Sterling on the slide as the doves swoop in!
Week Commencing Monday 24th August 2015
Overriding Market Themes
We start this week in the UK, where Britain’s public finances recorded their first July surplus in three years after the country's economic upturn spurred the strongest income tax receipts for the month. State coffers were boosted by 18.5 billion Sterling of tax receipts, accounting for the biggest tax take for July on record. Indeed, Public finances have traditionally been in surplus in July, but half-hearted wage growth in the previous two years depressed the usual surge in payments from individuals filing self assessment income tax returns. Although obviously a positive piece of news, it is not all roses for the Chancellor this summer, especially given that wages continue to grow at a considerably slower rate than before the financial crisis. A study on Friday showed annual pay rises in Britain remained stuck at 2 percent in the three months to July, with little sign they will pick up soon. All this means that Osbourne’s deficit reduction plan continue to present real problems for the government. In the 2014/15 financial year, the deficit stood at 4.9 percent of gross domestic product, half its level in 2010 when Osborne's Conservative Party first took power, but still larger than the deficit in the finances of most other advanced economies.
Over in Greece, some rebels from Alex Tsipras government opposed to the bailout deal the party signed have formed a new ultra left-wing party. Greek media reports say 25 rebel Syriza MPs will join the new party, called Laiki Enotita, which is roughly translated to Popular Unity. Its leader, the former energy minister Panagiotis Lafazanis, argues that Greece would be better off leaving the euro and going back to the drachma. Tsipras reigned as prime minister last week and is standing for re-election with the date for the election set on the 20th September. Syriza won 149 seats in Greece's 300-seat parliament in the last election in January. The conservative pro-bailout New Democracy party came second, with 76 seats. The new Popular Unity party becomes the third largest in parliament. Will they shift the balance of power away from Tsipras and bring the bailout under renewed scrutiny? Unlikely! Despite his dramatic policy reversal over austerity, a recent opinion poll last month gave him a 61 percent approval rating. One thing is sure, expect Greece to become the number one European story once again in a few weeks!
GBP This Week
The only release of note from the UK this week is GDP, which we expect to be confirmed in at 0.7 percent on the quarter. This is still a very strong growth print, especially when judged against the UK’s peers in Europe, however given it is reasonably expected by markets, we doubt it will have a vast impact on Sterling asset prices moving forward this week.

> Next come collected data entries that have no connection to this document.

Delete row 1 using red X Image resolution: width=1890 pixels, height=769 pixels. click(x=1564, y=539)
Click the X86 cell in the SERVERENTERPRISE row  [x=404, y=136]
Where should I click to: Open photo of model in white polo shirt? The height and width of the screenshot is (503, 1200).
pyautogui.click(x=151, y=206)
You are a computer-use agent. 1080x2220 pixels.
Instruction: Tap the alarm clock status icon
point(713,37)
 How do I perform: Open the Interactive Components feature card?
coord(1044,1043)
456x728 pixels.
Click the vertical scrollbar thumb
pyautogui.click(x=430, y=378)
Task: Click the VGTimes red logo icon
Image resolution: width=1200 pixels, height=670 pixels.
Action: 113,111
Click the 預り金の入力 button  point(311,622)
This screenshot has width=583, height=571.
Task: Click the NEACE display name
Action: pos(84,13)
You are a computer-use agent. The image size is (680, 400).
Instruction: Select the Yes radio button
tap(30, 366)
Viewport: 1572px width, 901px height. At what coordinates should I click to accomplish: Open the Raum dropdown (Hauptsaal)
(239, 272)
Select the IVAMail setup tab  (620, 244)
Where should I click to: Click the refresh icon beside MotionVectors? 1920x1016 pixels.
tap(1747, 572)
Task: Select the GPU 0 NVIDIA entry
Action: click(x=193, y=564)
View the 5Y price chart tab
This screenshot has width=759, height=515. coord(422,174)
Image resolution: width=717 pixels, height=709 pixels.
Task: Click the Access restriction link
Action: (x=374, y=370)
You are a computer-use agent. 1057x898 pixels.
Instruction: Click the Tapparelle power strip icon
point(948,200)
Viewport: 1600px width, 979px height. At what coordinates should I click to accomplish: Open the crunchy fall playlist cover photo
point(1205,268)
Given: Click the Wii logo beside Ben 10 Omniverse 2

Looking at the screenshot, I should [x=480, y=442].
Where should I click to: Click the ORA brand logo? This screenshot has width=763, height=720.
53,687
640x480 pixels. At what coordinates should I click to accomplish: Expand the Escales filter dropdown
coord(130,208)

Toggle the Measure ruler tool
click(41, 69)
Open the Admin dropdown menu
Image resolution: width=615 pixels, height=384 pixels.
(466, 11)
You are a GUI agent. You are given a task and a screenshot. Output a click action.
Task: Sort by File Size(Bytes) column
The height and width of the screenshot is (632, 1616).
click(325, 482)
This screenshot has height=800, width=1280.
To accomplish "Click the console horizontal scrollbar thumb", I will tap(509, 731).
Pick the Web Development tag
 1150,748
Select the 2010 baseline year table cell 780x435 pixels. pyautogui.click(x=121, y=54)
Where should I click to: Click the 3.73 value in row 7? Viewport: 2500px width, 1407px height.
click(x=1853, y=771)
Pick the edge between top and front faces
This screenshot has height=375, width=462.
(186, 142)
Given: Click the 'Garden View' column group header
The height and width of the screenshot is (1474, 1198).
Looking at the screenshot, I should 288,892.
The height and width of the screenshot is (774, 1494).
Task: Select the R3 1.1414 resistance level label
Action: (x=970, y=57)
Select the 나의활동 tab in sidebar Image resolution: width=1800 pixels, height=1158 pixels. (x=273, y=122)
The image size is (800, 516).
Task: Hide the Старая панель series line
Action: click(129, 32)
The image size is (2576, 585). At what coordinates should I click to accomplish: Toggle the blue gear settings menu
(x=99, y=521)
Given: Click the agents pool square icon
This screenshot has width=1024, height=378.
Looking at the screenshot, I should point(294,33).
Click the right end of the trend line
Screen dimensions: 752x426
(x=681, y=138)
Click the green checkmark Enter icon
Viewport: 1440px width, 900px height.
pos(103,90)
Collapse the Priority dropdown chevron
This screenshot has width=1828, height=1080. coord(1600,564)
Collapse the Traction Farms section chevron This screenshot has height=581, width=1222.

Also, as the overall policy picture in the UK remains tight and Sterling’s continued strength versus other G10 currencies, we do believe that further losses could be found. We continue to think that the MPC is uncomfortable with recent strength in the currency and as such, a considerably weakened Sterling may be needed to get inflation on track.
USD This Week
The most important event for the US dollar will be VC Stanley Fischer’s remarks on US Inflation at the annual Jackson Hole Economic Symposium on Saturday. This will be even more relevant given the upcoming FOMC meeting on 17th September and the ongoing discussions surrounding the expected Fed rate rise. We continue to believe that September will be the month that they start normalising rates, however risks remain to the downside especially given the tepid global growth rates we have been seeing.
The only economic focused release of note is US GDP on Thursday, where we expect a reasonably positive print of 3.2 percent annualised. The US economy continues to lead the western world in terms of GDP growth this year, and this print indicates a further 0.9 percent growth when compared to last quarters figures.
EUR This Week
German final Q2 GDP and August IFO’s will be the main focus this week, with further geo-political events in Greece potentially weighing down on the single currency. On the data, final GDP expected to be confirmed in at 0.4 percent for the quarter while IFO business climate index should move moderately lower to 107.6 from 108.0. Additionally, a number of ECB members are expected speak followed closely by next week’s ECB meeting.
Given the recent appreciation in the Euro relative to other currencies, we do expect to see some sell offs as we draw closer towards the month end. That said, we are adjusting our EUR forecasts on EUR/USD to 0.98 at year end, considerably higher than the 0.92 we were initially projecting last month. GBP/EUR should be more interesting, however while we continue to see dovish Bank of England sentiment we expect to find a depressed Sterling relative to its European counterpart.